"Sharknado" may have been absolutely fin-tastic, but now, what will the Antioch native who directed the low-budget flick do for an encore?

Anthony C. Ferrante, who watched his guilty-pleasure film fuel a social media firestorm when it aired Thursday night on Syfy, is already mulling ideas for a sequel.

"I don't know if there's going to be a sequel or not, but if there is, we have to up the ante," he said during a phone interview on Friday. "If we're going to do this, we better make damn sure we can exceed the original. Maybe, we should do 'Die Hard' with sharks."

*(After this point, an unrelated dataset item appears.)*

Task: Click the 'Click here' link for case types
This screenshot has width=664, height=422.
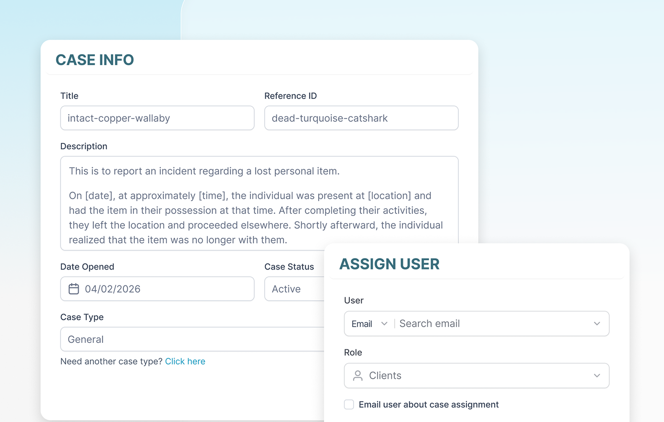Action: point(185,361)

Ferrante, who was previously best-known for his horror flick "Boo," admitted that he was blown away by the all snarky Twitter traffic the film generated during its airing. Even a host of celebrities were drawn into the conversation, with "Lost" co-creator Damon Lindelof joking, "I am going to write the Sharknado sequel and I am going to do it before Shaknado is over." Added NBC's Chuck Todd, "I follow about a thousand folks. Every one of them tweeting about SharkNado."

"It's the most insane thing I've ever seen," said Ferrante, who found himself doing interviews on Friday with a parade of major media outlets, including CNN, "NBC Evening News" and "Nightline."

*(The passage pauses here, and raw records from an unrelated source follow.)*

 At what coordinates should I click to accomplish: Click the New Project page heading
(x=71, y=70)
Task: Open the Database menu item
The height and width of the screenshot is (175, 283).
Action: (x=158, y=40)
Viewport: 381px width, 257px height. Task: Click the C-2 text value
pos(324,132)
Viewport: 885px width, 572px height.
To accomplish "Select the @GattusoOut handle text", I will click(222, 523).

"I've been around long enough to know that this kind of thing doesn't happen very often, so you just embrace it," he said. "What happened here was this crazy, insane communal event."

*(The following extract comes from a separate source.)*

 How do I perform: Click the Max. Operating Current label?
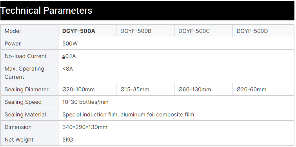coord(24,73)

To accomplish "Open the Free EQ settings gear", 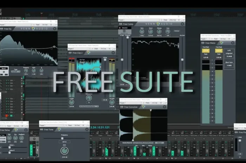I will 54,29.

Ferrante, who grew up in Antioch, began his filmmaking career as a sixth-grader creating short films with friends using a video camera. He also wrote movie reviews for the school newspaper -- and later, for the Antioch Ledger Dispatch. He graduated from Antioch High School and went on to take film classes at Los Medanos College and San Francisco State University.

"Sharknado," which tells the story of a menacing storm that spews a horde of bloodthirsty fish on Los Angeles, was reportedly made for around $1 million and starred two past-their-prime actors in Tara Reid and Ian Zeiring. It was the latest offering from Syfy, which has given the world such fun, but non-award worthy films as "Dinoshark,"

"Sharktopus" and "Mega Shark Versus Crocosaurus."

So why did this one hit the social media jackpot?

"We had a crazy little title and people wanted to see how we were going to pull it off," Ferrante said. "Then we just crammed as much as we could into the movie and tried to push it to the limit."

Any possible sequel, of course, would have to go even further.

"We may have to go back to the '70s and combine 'Towering Inferno' and 'Poseidon Adventure' with sharks," Ferrante joked. "Or better yet, we could channel 'Rosemary's Baby' and have Mia Farrow give birth to a baby shark."